In the ISME study, Tamminen and his colleagues used lysosome and proteinase K to bust open bead-trapped bacteria that had been dredged from the depths of Upper Mystic Lake.

This Boston-area freshwater lake has the notoriously-polluted Aberjona river as a tributary, and its proximity to MIT means it has been the subject of numerous studies. Tamminen and his colleagues thus already knew that the bottom of the lake lacked oxygen and was depleted of other electron acceptors so that bacteria had to rely on sulfate.

"We also had a good idea of what sort of genes for sulfate reduction we should be able to amplify by PCR down there; we didn't know exactly what to expect but we had a good way of testing the sanity of our results based on previous studies," Tamminen said.

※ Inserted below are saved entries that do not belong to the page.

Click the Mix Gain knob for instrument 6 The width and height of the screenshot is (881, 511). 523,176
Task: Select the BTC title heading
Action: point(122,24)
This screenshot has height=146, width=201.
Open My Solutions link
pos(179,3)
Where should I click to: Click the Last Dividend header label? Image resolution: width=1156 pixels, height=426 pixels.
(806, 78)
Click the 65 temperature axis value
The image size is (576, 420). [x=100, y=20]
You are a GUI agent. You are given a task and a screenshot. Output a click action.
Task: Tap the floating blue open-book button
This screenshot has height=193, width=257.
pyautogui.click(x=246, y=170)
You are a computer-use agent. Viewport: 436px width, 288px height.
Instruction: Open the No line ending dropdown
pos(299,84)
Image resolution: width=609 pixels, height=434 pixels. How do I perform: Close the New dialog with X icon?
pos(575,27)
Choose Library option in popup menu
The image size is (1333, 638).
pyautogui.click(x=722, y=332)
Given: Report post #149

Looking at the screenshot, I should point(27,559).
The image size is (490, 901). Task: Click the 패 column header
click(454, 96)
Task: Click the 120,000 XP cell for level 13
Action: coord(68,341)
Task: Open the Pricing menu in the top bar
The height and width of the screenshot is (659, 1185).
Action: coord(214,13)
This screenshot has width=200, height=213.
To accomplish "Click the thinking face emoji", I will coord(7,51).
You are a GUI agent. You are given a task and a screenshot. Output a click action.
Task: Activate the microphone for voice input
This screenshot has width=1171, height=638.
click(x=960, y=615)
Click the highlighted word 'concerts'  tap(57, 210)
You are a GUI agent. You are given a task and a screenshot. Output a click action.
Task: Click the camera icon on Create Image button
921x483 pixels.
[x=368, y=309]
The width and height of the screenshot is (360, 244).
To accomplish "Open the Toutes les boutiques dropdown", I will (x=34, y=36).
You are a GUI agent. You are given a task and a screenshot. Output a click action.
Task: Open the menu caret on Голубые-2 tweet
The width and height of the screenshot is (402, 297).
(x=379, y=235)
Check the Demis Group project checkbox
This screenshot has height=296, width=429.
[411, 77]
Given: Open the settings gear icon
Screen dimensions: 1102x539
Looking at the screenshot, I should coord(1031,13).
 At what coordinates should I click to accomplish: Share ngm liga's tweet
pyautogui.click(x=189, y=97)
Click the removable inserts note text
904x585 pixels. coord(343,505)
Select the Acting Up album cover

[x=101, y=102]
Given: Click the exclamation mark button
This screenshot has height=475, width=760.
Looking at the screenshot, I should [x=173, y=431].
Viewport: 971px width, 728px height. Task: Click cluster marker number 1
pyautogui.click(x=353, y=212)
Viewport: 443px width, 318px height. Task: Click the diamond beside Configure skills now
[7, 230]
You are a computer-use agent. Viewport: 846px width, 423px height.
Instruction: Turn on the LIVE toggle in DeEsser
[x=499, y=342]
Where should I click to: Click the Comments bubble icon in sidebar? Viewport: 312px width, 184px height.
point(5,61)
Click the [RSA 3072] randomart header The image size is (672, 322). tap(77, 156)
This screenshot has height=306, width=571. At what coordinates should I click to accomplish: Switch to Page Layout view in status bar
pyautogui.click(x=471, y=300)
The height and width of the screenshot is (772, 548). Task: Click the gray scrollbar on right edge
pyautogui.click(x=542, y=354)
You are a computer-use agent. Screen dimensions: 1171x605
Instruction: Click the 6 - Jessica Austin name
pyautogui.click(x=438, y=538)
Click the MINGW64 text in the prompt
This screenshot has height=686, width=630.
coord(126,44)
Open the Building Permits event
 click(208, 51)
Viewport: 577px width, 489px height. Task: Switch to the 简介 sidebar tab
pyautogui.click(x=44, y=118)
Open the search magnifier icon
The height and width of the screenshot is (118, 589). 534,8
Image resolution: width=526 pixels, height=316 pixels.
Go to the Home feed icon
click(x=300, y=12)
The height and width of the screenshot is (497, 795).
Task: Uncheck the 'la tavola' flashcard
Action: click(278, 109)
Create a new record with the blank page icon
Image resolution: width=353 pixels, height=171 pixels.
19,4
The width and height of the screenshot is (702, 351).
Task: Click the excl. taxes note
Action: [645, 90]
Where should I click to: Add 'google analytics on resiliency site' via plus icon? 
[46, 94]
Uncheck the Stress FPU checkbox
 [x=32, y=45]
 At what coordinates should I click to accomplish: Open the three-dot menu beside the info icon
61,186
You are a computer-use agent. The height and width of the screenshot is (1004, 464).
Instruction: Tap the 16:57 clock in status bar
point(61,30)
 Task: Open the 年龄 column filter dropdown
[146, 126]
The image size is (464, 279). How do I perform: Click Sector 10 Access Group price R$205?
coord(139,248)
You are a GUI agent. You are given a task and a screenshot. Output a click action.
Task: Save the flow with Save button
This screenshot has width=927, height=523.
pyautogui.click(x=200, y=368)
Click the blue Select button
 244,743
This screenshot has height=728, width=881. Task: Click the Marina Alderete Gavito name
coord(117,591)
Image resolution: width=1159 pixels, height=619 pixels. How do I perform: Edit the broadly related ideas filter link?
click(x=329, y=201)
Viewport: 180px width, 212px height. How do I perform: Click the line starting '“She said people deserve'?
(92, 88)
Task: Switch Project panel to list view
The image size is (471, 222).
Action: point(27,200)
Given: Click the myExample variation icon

The team queried the dissimilatory sulfate reductase gene, or dsrB, from all 16S ribosomal RNA-containing cells. In this way they could link function with phylogeny on the single-cell level to answer the question of 'who is doing what' in the lake-bottom bacterial community. They confirmed the presence of bacteria they'd anticipated, but also discovered previously unknown diversity.

Using polyacrylamide hydrogel to encapsulate cells is not new, nor is metagenomic sequencing, but connecting the two via emulsion PCR seems to be original.

"Let's say not that much has been done around it so far — which is surprising because once you get around certain technical hurdles it's not even technically that demanding," Tamminen said.

Alternatively, metagenomics on whole communities is "practically impossible" if one wishes to look at a rare gene in a population at the single-cell level, he said. "You will never find a fast enough computer to crunch all of those sequences and give you an answer, [and] there are some methodological things that get in the way."

Tamminen believes the method could be adapted to other types of cells, and the team is investigating using barcoding similar to methods described in two recent Cell papers covered by GenomeWeb.

"Barcoding of total DNA in one bubble would lead to something that would sort of bridge the disciplines of metagenomics and single-cell genomics — it would provide the throughput of metagenomics with the precision of single-cell genomics," Tamminen said.

The polyacrylamide bubbles can also be modified in future applications, by "for instance add[ing] PCR primers ... or some other molecules that give new chemical properties," Tamminen said, adding, "I think there is a lot of potential there, some of which we have already explored, but a lot of potential that we haven't even realized yet."

Tamminen is now at the Swiss Federal Institute of Technology in Zurich, but he continues this work in collaboration with the lab of Eric Alm at MIT, including the graduate student who was first author on the ISME study, Sarah Spencer. They are pursuing using epic-PCR for studies of antibiotic resistance and biogeochemical cycles. "We are still working very hard together to take this in some new directions," Tamminen said.

And while the epic-PCR method itself is intriguing, being able to profile bacterial communities for traits such as sulfate reduction at a single-cell resolution is also scientifically important.

"If you think about it in a wider context, cycles of sulphur, carbon, phosphorus, and nitrogen are the great elemental cycles of our planet that basically keep everything from halting to a thermodynamic equilibrium, and therefore understanding those on a global scale is of huge importance and relates to basically everything that humans do," said Tamminen.